WHAT TO PRODUCE = Everything in the listing should be restated word for word.

EXERCISE DATA =
Start of Block
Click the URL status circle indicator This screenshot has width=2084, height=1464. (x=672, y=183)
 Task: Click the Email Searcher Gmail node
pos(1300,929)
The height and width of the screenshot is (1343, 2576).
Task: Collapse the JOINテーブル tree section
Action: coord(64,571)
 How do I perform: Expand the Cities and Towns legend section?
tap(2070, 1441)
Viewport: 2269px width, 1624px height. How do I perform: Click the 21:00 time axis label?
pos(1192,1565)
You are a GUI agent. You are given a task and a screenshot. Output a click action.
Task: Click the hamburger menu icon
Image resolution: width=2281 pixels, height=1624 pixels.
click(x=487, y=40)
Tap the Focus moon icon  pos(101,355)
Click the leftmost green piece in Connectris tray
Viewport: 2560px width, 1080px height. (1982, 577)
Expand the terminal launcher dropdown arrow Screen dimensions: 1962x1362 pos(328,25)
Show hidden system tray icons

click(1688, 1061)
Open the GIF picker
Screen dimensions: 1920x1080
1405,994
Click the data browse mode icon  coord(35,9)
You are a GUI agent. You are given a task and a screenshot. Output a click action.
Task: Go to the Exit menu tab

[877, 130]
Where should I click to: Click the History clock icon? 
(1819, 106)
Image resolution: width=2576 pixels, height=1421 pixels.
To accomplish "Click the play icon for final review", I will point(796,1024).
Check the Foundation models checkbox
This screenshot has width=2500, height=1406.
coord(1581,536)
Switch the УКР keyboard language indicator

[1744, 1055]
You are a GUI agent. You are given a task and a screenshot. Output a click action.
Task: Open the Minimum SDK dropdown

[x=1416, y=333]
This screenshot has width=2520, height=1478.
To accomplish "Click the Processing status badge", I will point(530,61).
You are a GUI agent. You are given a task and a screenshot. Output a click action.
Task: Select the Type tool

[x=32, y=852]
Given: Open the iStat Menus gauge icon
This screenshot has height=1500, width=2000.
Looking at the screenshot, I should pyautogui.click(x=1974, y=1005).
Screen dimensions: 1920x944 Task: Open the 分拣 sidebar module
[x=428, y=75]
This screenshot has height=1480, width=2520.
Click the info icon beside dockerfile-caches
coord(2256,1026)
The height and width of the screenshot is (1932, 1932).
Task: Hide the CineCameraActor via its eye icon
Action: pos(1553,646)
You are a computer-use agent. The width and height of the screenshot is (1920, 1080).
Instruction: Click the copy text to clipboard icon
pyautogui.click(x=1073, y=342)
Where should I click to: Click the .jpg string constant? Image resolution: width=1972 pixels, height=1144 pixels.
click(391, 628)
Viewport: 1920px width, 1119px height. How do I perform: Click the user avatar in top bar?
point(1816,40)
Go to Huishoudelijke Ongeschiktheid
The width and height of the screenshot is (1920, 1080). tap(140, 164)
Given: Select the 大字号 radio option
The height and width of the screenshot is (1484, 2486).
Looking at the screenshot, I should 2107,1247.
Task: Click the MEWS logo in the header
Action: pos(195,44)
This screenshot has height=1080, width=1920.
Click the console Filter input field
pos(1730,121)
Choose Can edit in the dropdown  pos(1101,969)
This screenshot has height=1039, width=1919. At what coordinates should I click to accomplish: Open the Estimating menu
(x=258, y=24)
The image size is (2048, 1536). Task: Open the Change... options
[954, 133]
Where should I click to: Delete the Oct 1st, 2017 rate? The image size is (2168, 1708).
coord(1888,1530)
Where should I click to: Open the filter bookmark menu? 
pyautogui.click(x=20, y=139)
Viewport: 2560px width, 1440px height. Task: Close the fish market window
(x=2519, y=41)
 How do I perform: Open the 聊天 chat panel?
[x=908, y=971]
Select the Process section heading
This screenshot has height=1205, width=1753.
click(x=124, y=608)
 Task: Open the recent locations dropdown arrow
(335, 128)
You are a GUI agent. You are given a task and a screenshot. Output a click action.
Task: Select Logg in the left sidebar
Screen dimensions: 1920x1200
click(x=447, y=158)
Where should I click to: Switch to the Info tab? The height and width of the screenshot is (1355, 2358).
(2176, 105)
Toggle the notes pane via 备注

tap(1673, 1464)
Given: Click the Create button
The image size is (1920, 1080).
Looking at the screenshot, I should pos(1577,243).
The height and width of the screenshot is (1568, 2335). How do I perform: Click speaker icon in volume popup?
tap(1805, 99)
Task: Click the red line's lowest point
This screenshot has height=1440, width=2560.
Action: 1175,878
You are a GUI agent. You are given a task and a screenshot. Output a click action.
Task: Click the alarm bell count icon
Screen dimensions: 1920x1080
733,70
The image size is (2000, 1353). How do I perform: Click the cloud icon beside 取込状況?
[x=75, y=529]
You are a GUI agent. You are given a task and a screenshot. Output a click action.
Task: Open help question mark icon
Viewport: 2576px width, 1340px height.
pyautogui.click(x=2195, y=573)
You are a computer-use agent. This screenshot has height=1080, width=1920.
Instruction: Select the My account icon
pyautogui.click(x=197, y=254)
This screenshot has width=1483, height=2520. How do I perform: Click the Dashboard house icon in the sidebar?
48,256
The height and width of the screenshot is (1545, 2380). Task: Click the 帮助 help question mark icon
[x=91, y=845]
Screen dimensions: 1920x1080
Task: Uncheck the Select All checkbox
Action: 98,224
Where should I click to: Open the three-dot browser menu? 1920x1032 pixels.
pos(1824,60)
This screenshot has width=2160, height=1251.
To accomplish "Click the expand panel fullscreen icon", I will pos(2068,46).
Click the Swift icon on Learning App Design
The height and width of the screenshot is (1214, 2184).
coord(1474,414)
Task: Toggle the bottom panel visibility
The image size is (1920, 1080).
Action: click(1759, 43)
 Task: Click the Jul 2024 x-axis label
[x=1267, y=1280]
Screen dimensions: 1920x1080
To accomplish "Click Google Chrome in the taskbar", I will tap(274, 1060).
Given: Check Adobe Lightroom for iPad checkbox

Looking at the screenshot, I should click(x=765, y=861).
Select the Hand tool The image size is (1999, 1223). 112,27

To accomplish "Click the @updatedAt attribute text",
End of Block
ANSWER BOX =
Click the URL status circle indicator This screenshot has width=2084, height=1464. (x=672, y=183)
 Task: Click the Email Searcher Gmail node
pos(1300,929)
The height and width of the screenshot is (1343, 2576).
Task: Collapse the JOINテーブル tree section
Action: coord(64,571)
 How do I perform: Expand the Cities and Towns legend section?
tap(2070, 1441)
Viewport: 2269px width, 1624px height. How do I perform: Click the 21:00 time axis label?
pos(1192,1565)
You are a GUI agent. You are given a task and a screenshot. Output a click action.
Task: Click the hamburger menu icon
Image resolution: width=2281 pixels, height=1624 pixels.
click(x=487, y=40)
Tap the Focus moon icon  pos(101,355)
Click the leftmost green piece in Connectris tray
Viewport: 2560px width, 1080px height. (1982, 577)
Expand the terminal launcher dropdown arrow Screen dimensions: 1962x1362 pos(328,25)
Show hidden system tray icons

click(1688, 1061)
Open the GIF picker
Screen dimensions: 1920x1080
1405,994
Click the data browse mode icon  coord(35,9)
You are a GUI agent. You are given a task and a screenshot. Output a click action.
Task: Go to the Exit menu tab

[877, 130]
Where should I click to: Click the History clock icon? 
(1819, 106)
Image resolution: width=2576 pixels, height=1421 pixels.
To accomplish "Click the play icon for final review", I will point(796,1024).
Check the Foundation models checkbox
This screenshot has width=2500, height=1406.
coord(1581,536)
Switch the УКР keyboard language indicator

[1744, 1055]
You are a GUI agent. You are given a task and a screenshot. Output a click action.
Task: Open the Minimum SDK dropdown

[x=1416, y=333]
This screenshot has width=2520, height=1478.
To accomplish "Click the Processing status badge", I will point(530,61).
You are a GUI agent. You are given a task and a screenshot. Output a click action.
Task: Select the Type tool

[x=32, y=852]
Given: Open the iStat Menus gauge icon
This screenshot has height=1500, width=2000.
Looking at the screenshot, I should pyautogui.click(x=1974, y=1005).
Screen dimensions: 1920x944 Task: Open the 分拣 sidebar module
[x=428, y=75]
This screenshot has height=1480, width=2520.
Click the info icon beside dockerfile-caches
coord(2256,1026)
The height and width of the screenshot is (1932, 1932).
Task: Hide the CineCameraActor via its eye icon
Action: pos(1553,646)
You are a computer-use agent. The width and height of the screenshot is (1920, 1080).
Instruction: Click the copy text to clipboard icon
pyautogui.click(x=1073, y=342)
Where should I click to: Click the .jpg string constant? Image resolution: width=1972 pixels, height=1144 pixels.
click(391, 628)
Viewport: 1920px width, 1119px height. How do I perform: Click the user avatar in top bar?
point(1816,40)
Go to Huishoudelijke Ongeschiktheid
The width and height of the screenshot is (1920, 1080). tap(140, 164)
Given: Select the 大字号 radio option
The height and width of the screenshot is (1484, 2486).
Looking at the screenshot, I should 2107,1247.
Task: Click the MEWS logo in the header
Action: pos(195,44)
This screenshot has height=1080, width=1920.
Click the console Filter input field
pos(1730,121)
Choose Can edit in the dropdown  pos(1101,969)
This screenshot has height=1039, width=1919. At what coordinates should I click to accomplish: Open the Estimating menu
(x=258, y=24)
The image size is (2048, 1536). Task: Open the Change... options
[954, 133]
Where should I click to: Delete the Oct 1st, 2017 rate? The image size is (2168, 1708).
coord(1888,1530)
Where should I click to: Open the filter bookmark menu? 
pyautogui.click(x=20, y=139)
Viewport: 2560px width, 1440px height. Task: Close the fish market window
(x=2519, y=41)
 How do I perform: Open the 聊天 chat panel?
[x=908, y=971]
Select the Process section heading
This screenshot has height=1205, width=1753.
click(x=124, y=608)
 Task: Open the recent locations dropdown arrow
(335, 128)
You are a GUI agent. You are given a task and a screenshot. Output a click action.
Task: Select Logg in the left sidebar
Screen dimensions: 1920x1200
click(x=447, y=158)
Where should I click to: Switch to the Info tab? The height and width of the screenshot is (1355, 2358).
(2176, 105)
Toggle the notes pane via 备注

tap(1673, 1464)
Given: Click the Create button
The image size is (1920, 1080).
Looking at the screenshot, I should pos(1577,243).
The height and width of the screenshot is (1568, 2335). How do I perform: Click speaker icon in volume popup?
tap(1805, 99)
Task: Click the red line's lowest point
This screenshot has height=1440, width=2560.
Action: 1175,878
You are a GUI agent. You are given a task and a screenshot. Output a click action.
Task: Click the alarm bell count icon
Screen dimensions: 1920x1080
733,70
The image size is (2000, 1353). How do I perform: Click the cloud icon beside 取込状況?
[x=75, y=529]
You are a GUI agent. You are given a task and a screenshot. Output a click action.
Task: Open help question mark icon
Viewport: 2576px width, 1340px height.
pyautogui.click(x=2195, y=573)
You are a computer-use agent. This screenshot has height=1080, width=1920.
Instruction: Select the My account icon
pyautogui.click(x=197, y=254)
This screenshot has width=1483, height=2520. How do I perform: Click the Dashboard house icon in the sidebar?
48,256
The height and width of the screenshot is (1545, 2380). Task: Click the 帮助 help question mark icon
[x=91, y=845]
Screen dimensions: 1920x1080
Task: Uncheck the Select All checkbox
Action: 98,224
Where should I click to: Open the three-dot browser menu? 1920x1032 pixels.
pos(1824,60)
This screenshot has width=2160, height=1251.
To accomplish "Click the expand panel fullscreen icon", I will pos(2068,46).
Click the Swift icon on Learning App Design
The height and width of the screenshot is (1214, 2184).
coord(1474,414)
Task: Toggle the bottom panel visibility
The image size is (1920, 1080).
Action: click(1759, 43)
 Task: Click the Jul 2024 x-axis label
[x=1267, y=1280]
Screen dimensions: 1920x1080
To accomplish "Click Google Chrome in the taskbar", I will tap(274, 1060).
Given: Check Adobe Lightroom for iPad checkbox

Looking at the screenshot, I should click(x=765, y=861).
Select the Hand tool The image size is (1999, 1223). 112,27

To accomplish "Click the @updatedAt attribute text",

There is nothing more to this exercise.